The 13th annual donation-funded event is free to the public, and includes lectures, art showcases, dance and musical performances from big names including Now Now, Electric Guest and local star Chance the Rapper, who's slated to play a sold-out Lollapalooza later this summer.
Mark Kelly, vice president of student affairs at Columbia, says the event highlights his students' role as taste-makers as much as it showcases their creative work.
"The talent is booked by our students, because the entire fest is powered by students — they run it, manage it, produce it, market it, arrange it," Kelly said. "Chance the Rapper, performing on the main stage ... has become a very hot commodity. Our students booked him before he became as hot as he is now."
The full festival schedule is available on Columbia's website and lists free events that start as early as 8 a.m. and run past 8 p.m.
Also on Friday, Columbia College Chicago students will make a permanent mark on the surrounding community with the unveiling of a new installation at the downtown Hilton, part of the Wabash Arts Corridor revitalization project.
Students in the school's fashion photography class led by John and Andree McArthur created a series of 17-by-25-foot images that have been installed on the hotel's exterior on Wabash Avenue at the corner of East Eighth Street.

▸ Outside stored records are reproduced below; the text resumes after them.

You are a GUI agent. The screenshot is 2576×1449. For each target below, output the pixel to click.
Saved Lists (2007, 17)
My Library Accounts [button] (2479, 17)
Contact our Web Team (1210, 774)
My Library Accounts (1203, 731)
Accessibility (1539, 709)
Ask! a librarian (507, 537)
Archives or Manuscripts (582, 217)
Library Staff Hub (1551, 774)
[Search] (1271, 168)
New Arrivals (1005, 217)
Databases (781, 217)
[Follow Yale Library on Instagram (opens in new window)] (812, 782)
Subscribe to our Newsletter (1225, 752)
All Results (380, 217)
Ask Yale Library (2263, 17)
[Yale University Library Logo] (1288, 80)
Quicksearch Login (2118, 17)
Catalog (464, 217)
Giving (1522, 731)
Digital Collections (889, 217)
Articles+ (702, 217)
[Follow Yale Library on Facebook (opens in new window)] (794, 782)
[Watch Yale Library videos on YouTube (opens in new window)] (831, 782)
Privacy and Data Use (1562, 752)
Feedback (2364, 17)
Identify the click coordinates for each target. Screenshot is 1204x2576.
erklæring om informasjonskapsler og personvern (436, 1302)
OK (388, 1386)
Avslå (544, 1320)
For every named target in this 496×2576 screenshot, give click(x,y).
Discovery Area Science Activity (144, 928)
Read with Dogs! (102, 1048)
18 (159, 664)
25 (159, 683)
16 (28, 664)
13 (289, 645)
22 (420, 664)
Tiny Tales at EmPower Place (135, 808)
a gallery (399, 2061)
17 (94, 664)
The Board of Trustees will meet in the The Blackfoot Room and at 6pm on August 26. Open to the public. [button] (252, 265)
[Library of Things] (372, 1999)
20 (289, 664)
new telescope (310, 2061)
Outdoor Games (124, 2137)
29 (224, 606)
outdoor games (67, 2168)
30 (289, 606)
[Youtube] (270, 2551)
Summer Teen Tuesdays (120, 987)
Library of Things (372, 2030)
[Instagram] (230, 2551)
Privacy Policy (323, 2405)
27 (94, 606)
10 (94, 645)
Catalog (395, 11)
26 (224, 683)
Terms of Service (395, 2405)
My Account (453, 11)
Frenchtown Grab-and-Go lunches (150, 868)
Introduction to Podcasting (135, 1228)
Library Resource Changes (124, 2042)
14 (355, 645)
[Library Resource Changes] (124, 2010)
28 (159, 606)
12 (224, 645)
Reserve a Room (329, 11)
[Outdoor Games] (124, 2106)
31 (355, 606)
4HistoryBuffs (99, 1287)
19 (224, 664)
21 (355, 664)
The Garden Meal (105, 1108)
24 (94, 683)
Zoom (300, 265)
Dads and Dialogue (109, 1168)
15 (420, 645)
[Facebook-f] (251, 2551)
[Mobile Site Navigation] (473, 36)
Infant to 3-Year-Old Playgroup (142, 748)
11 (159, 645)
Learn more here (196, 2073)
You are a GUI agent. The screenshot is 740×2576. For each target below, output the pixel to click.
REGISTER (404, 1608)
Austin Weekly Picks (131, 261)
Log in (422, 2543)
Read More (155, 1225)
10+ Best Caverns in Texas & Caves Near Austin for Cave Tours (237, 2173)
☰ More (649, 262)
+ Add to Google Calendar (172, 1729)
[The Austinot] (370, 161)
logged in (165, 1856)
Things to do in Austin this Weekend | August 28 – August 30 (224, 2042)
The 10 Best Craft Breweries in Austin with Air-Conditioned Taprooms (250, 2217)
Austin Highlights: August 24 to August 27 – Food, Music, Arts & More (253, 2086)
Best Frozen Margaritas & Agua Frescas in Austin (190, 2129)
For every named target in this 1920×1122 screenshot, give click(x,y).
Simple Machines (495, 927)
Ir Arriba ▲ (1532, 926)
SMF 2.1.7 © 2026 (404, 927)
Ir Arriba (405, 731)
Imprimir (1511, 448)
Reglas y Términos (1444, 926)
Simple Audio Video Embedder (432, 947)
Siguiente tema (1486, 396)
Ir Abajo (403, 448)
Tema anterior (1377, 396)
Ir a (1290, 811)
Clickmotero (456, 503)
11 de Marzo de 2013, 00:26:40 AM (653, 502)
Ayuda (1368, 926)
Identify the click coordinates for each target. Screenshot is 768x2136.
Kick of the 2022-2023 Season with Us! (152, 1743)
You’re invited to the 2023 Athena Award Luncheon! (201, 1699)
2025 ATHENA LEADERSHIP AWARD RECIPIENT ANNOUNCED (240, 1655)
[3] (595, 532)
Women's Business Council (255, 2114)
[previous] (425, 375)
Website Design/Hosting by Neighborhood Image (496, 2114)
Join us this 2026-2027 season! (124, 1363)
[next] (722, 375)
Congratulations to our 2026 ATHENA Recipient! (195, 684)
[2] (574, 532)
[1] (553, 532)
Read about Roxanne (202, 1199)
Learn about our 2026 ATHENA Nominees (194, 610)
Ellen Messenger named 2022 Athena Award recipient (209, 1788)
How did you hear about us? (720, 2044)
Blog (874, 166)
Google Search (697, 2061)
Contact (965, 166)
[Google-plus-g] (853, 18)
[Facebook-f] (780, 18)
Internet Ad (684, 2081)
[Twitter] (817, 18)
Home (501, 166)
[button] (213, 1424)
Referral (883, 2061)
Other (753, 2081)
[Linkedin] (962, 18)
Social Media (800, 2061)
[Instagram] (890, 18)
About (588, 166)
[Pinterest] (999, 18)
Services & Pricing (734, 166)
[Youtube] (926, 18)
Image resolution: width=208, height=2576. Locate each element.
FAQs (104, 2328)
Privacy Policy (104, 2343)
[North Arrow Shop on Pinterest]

Kelly says the goal of the installation is "to bring additional vibrancy and visual pleasure to the Wabash Arts Corridor." It joins a series of student murals and installations in the area, part of local initiative to make Wabash Avenue more visually appealing, Kelly said.
"And I think that is what you see," he said. "It serves our students and their professional development, but it also serves the community, because Wabash Avenue right now is sort of a canvas that's unpainted. It's a very interesting street, in that there's so much potential."